Bulls górą
Treść
Koszykarze Chicago Bulls zaskakująco wysoko pokonali Miami Heat 103:82 w pierwszym meczu finału Konferencji Wschodniej ligi NBA. Aby jednak zagrać o tytuł, muszą wygrać jeszcze trzy spotkania, co łatwe nie będzie.
W sezonie zasadniczym obie drużyny spotkały się ze sobą dwukrotnie, za każdym razem lepsi byli Bulls. Patrząc z tej perspektywy, wynik wczorajszego starcia nie zdziwił, ale przewaga następców Michaela Jordana już tak (poza pierwszą kwartą, w której przyjezdni prowadzili ośmioma punktami). Gospodarzom udało się niemal perfekcyjnie wyłączyć z gry dwóch liderów Heat, LeBrona Jamesa i Dwyane´a Wade´a. Zdobyli - odpowiednio - 15 i 18 punktów, a więc mniej niż zazwyczaj. Rywale nie potrafili natomiast powstrzymać najlepszego koszykarza sezonu zasadniczego Derricka Rose´a. As "Byków" rzucił 28 punktów i był pierwszoplanową postacią na parkiecie. Gospodarze kapitalnie zagrali w drugiej połowie, przejmując wówczas całkowicie panowanie nad wydarzeniami na parkiecie. Mimo sukcesu nikt w Chicago nie popadł w euforię, spodziewając się szalenie trudnej przeprawy w kolejnych starciach.

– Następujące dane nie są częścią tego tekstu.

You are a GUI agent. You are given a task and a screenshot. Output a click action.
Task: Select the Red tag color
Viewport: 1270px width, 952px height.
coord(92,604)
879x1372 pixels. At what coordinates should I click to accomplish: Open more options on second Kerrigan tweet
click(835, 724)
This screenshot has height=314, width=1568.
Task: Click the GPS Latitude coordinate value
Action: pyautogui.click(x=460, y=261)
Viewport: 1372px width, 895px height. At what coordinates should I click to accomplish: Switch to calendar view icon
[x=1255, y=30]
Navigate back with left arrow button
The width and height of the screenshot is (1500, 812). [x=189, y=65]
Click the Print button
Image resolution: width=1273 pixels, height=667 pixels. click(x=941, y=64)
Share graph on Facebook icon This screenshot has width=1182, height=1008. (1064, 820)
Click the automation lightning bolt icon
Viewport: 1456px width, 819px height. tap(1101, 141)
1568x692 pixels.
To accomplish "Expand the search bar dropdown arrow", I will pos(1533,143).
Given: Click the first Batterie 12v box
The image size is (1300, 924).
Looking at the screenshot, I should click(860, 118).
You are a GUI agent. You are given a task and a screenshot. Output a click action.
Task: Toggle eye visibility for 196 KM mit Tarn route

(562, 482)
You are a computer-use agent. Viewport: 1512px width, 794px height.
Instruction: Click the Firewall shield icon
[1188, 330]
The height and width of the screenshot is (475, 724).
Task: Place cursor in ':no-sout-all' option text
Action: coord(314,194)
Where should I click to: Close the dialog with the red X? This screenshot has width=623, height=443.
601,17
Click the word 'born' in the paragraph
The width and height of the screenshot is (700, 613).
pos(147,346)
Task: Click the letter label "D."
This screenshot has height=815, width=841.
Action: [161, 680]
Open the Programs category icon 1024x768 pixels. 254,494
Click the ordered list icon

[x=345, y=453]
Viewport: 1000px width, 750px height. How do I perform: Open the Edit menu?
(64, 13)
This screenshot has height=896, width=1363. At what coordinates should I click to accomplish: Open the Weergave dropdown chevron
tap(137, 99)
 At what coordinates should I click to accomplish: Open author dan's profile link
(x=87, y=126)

Poznaliśmy także drugiego, obok Dallas Mavericks, finalistę Konferencji Zachodniej. Są to zawodnicy Oklahoma City Thunder, którzy w siódmym meczu półfinałowym po raz czwarty pokonali Memphis Grizzlies, tym razem 105:90. Bohaterem spotkania był Kevin Durant, który zdobył aż 39 punktów i miał 9 zbiórek.